=== TASK TO CARRY OUT ===
Set out exactly, and only, the lines running from the one containing "Open network settings gear icon" to the bottom of the listing below; pictures stay out.

=== EXERCISE DATA ===
------------------------------
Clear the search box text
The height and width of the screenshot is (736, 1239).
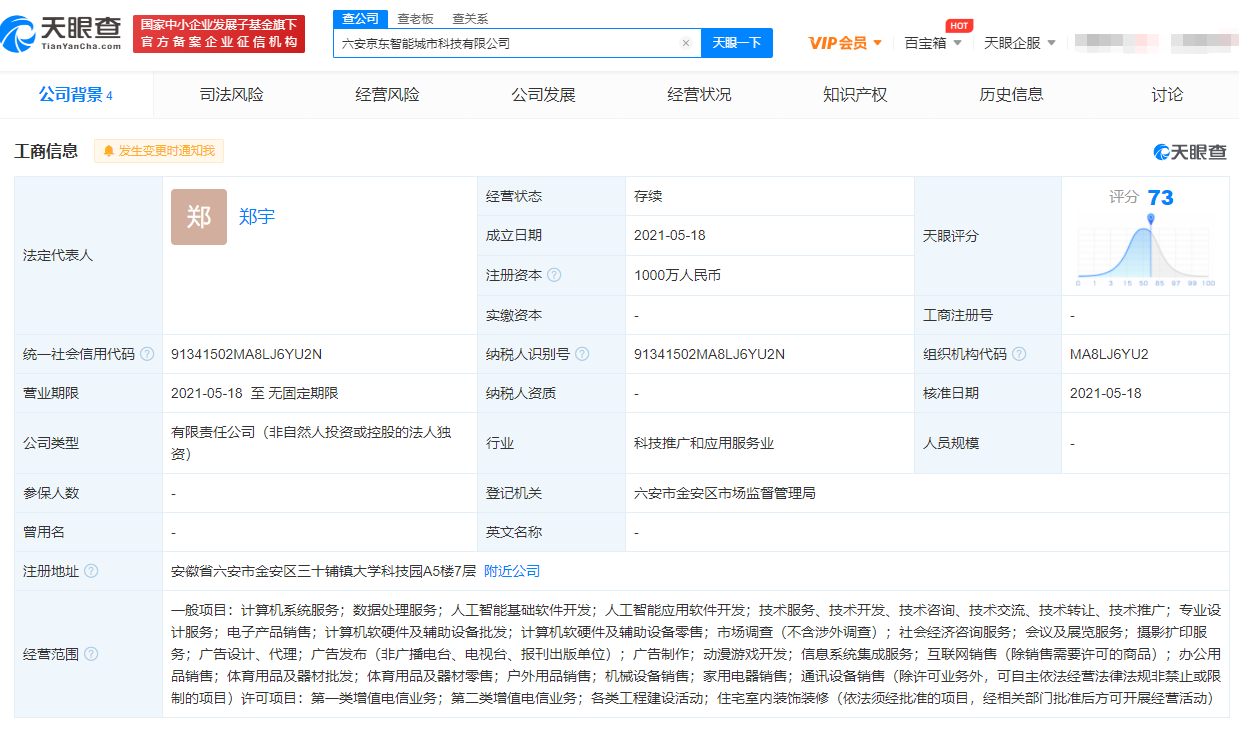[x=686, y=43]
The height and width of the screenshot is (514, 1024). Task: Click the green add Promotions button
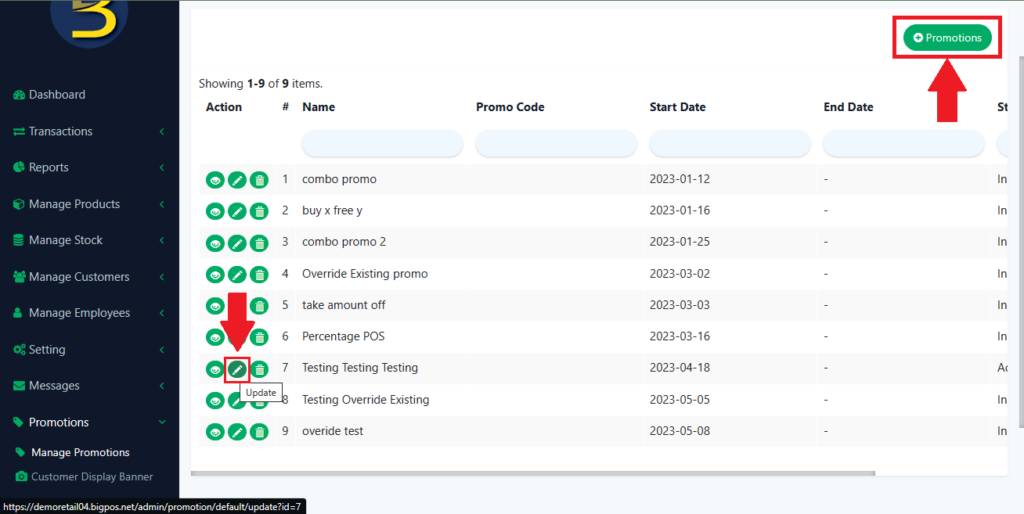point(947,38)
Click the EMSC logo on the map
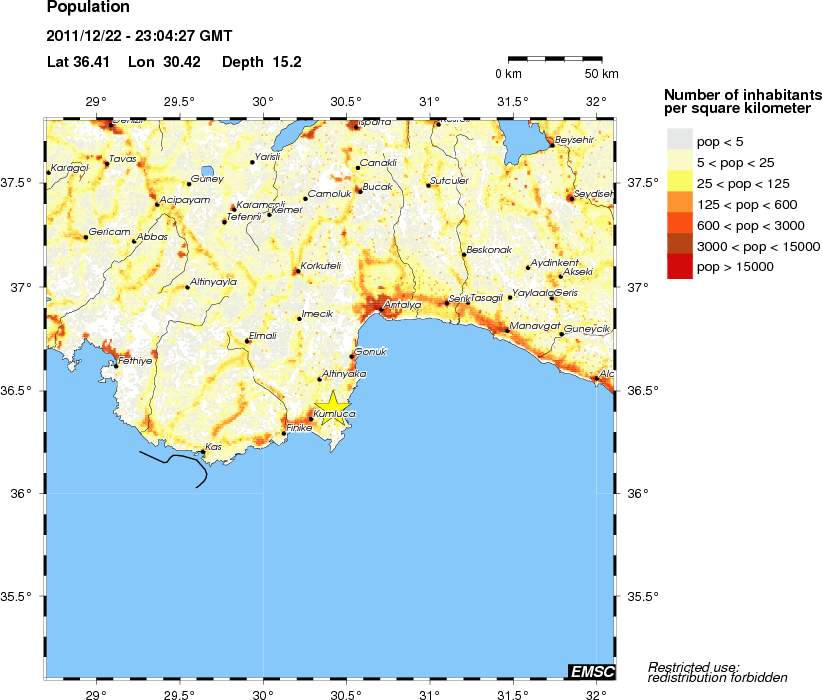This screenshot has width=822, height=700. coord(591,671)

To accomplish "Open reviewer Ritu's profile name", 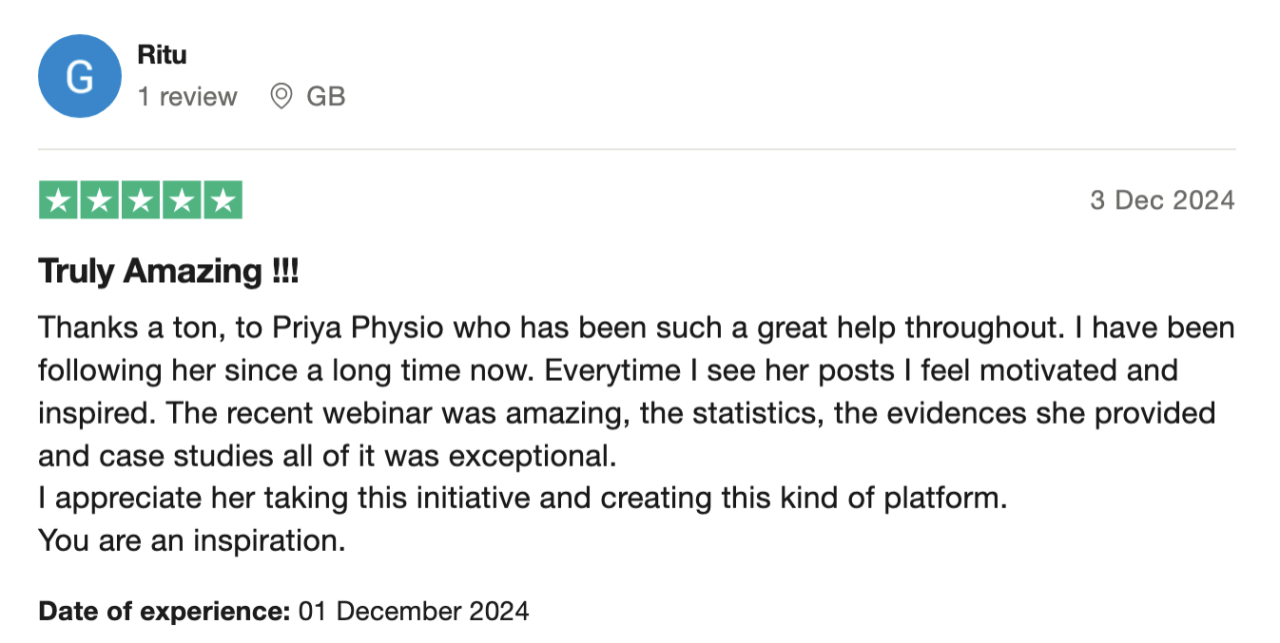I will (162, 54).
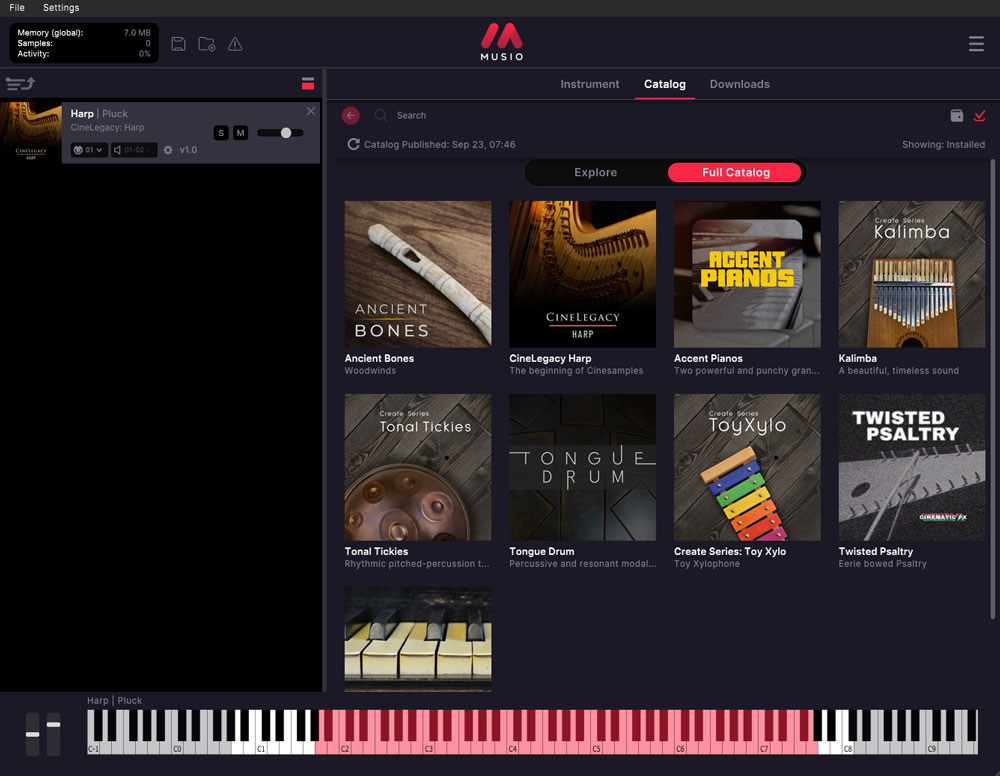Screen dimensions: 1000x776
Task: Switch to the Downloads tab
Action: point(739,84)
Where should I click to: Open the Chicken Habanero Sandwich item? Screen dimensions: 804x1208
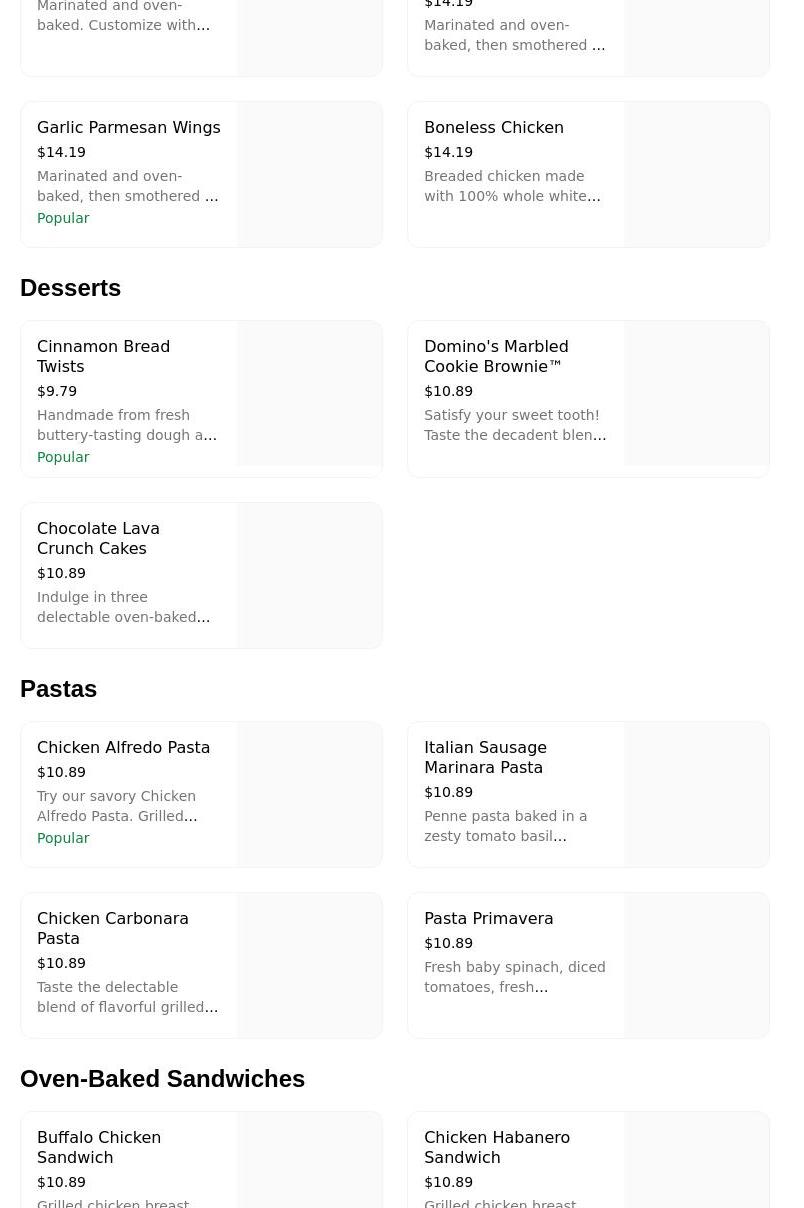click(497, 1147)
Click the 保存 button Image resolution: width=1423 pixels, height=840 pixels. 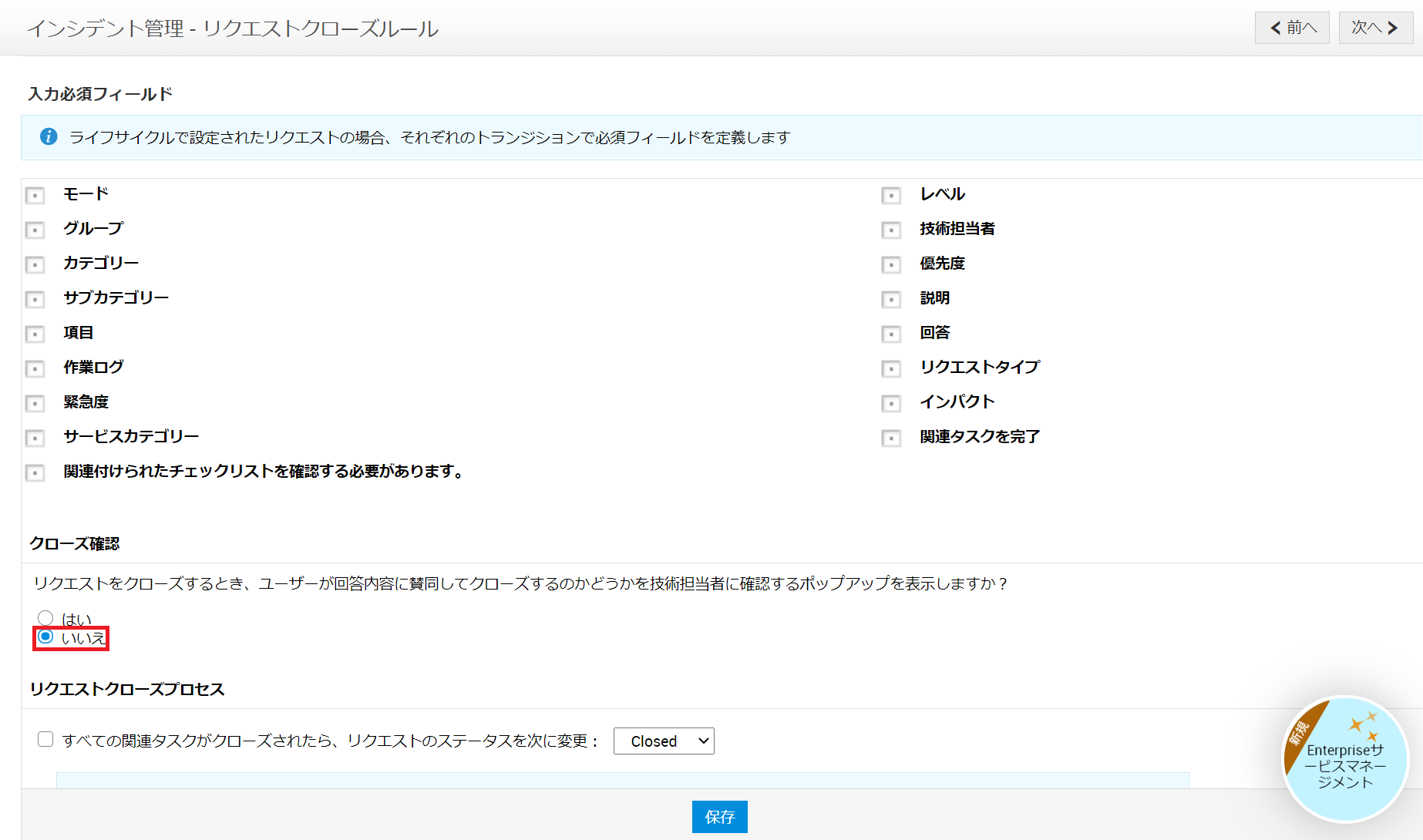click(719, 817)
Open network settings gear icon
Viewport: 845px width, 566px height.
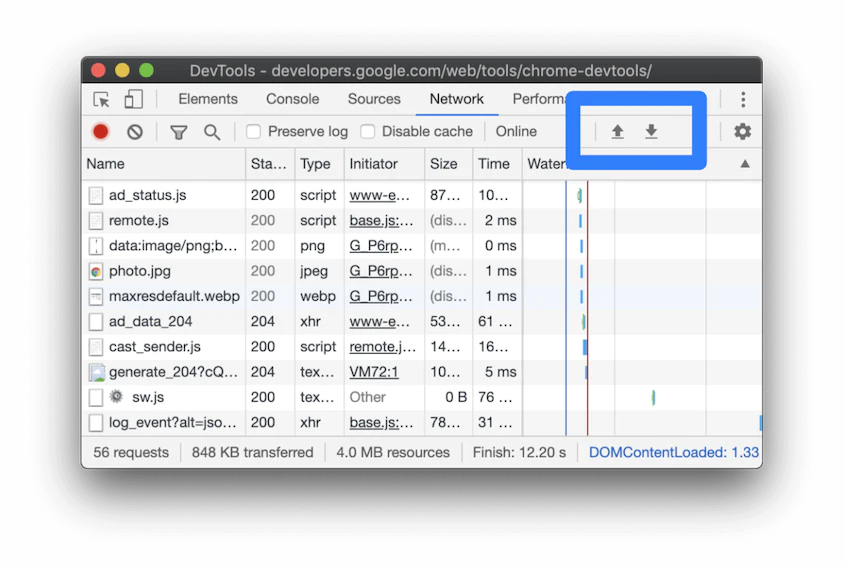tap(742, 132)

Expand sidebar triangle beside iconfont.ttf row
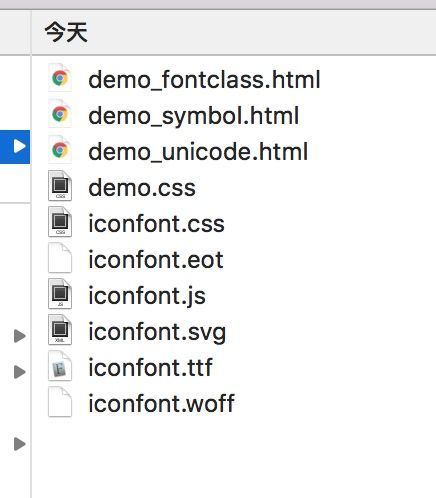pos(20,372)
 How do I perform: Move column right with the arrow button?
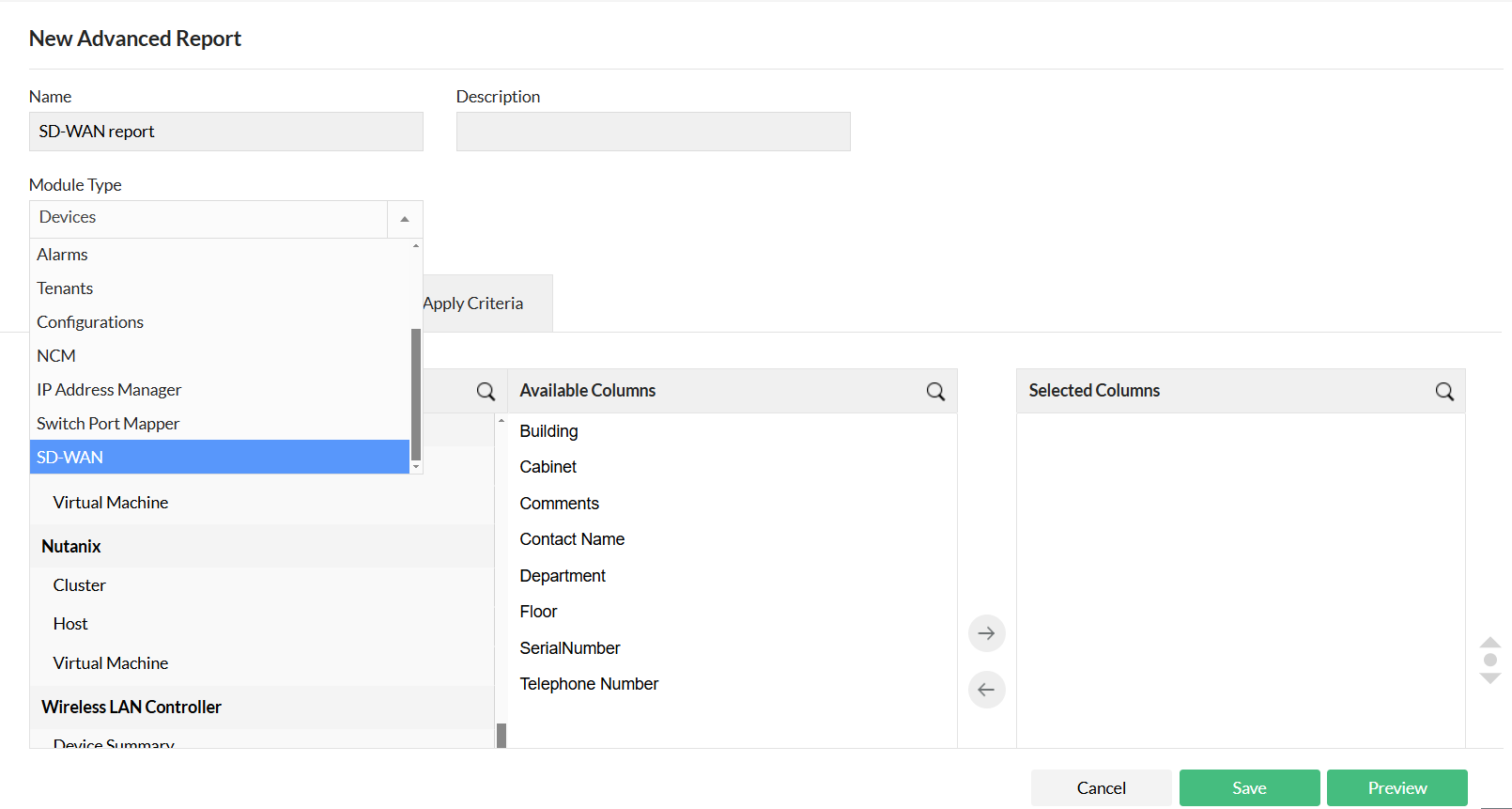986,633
------------------------------
=== RESPONSE ===
Open network settings gear icon
Viewport: 845px width, 566px height.
tap(742, 132)

Expand sidebar triangle beside iconfont.ttf row
pos(20,372)
 How do I perform: Move column right with the arrow button?
986,633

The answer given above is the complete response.